In Rio dreimal knapp am Podium vorbei: „Bittere Momente, die mir aber auch Ansporn gegeben haben

Mit Blick auf die Spiele 2020 sei ihr klar, dass sie sich steigern müsse. „Ich bin sehr ehrgeizig und will mich immer weiter verbessern“, betont Schott. Gemeinsam mit ihrem Lebensgefährten Maik Zeh tüftelt sie an vielen Details, um noch schneller zu werden. Ab und an will die Athletin Schott jedoch mehr, als der Trainer Zeh für sinnvoll befindet. „Dann schimpft er mit mir. Zudem bin ich ein sehr impulsiver Mensch und sage offen, wenn mir etwas nicht passt. Dann gibt’s auch mal Zoff am Beckenrand“, sagt sie schmunzelnd und fügt an: „Das ist doch ganz normal, das legt sich dann aber auch wieder.“ Manchmal sei es sehr lustig, vom Lebensgefährten trainiert zu werden, manchmal aber auch anstrengend. „Doch insgesamt ist es gut so, wie es ist“, betont Schott.

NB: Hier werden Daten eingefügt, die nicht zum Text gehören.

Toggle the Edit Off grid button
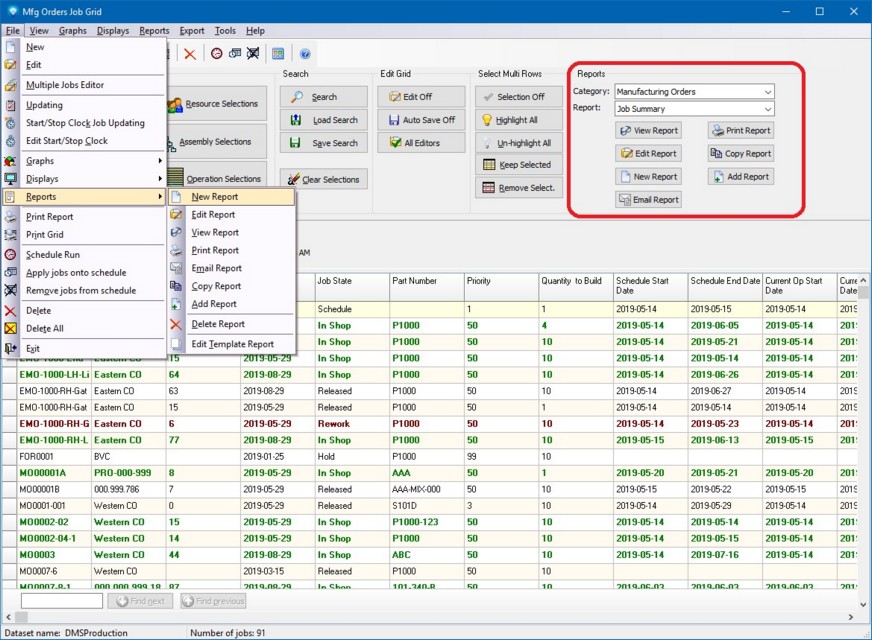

Mit 30 Jahren ist sie die zweitälteste Athletin im 15-köpfigen und sehr jungen deutschen WM-Aufgebot. „Zuhause habe ich zwei Kinder, in der Nationalmannschaft sind es dann noch einige mehr“, sagt Schott lachend. „Wir haben einen guten Mix im Team, es macht großen Spaß. Natürlich ist es auch meine Aufgabe als erfahrene Athletin, den Jüngeren mal die Hand zu reichen und sie zu unterstützen.“

Beim Gedanken an die Paralympics in Tokio fallen Schott vor allem zwei Dinge ein: der Flug und Sushi. „Ich hasse das Fliegen, aber ich liebe Sushi.“ Mit den sportlichen Zielen wolle sie sich erst nach der WM in London beschäftigen – wenn überhaupt. „Die Ziele sollen die Trainer formulieren. Ich mache lieber mein Ding und schaue dann, was dabei herauskommt.“ An den Ergebnissen von Rio, als sie bei ihrer zweiten Paralympics-Teilnahme trotz persönlicher Bestzeiten zweimal als Vierte und einmal als Fünfte knapp die Medaillen verpasste, hat die 30-Jährige noch immer etwas zu knabbern. „Das verfolgt mich schon noch und ich rede ungern darüber. Das waren ganz bittere Momente, die mir aber auch Ansporn gegeben haben. Ich habe daraus neue Motivation gezogen, statt in ein tiefes Loch zu fallen.“ Mit Angriffslust geht’s nach London und Tokio – und dann mal schauen, was herauskommt.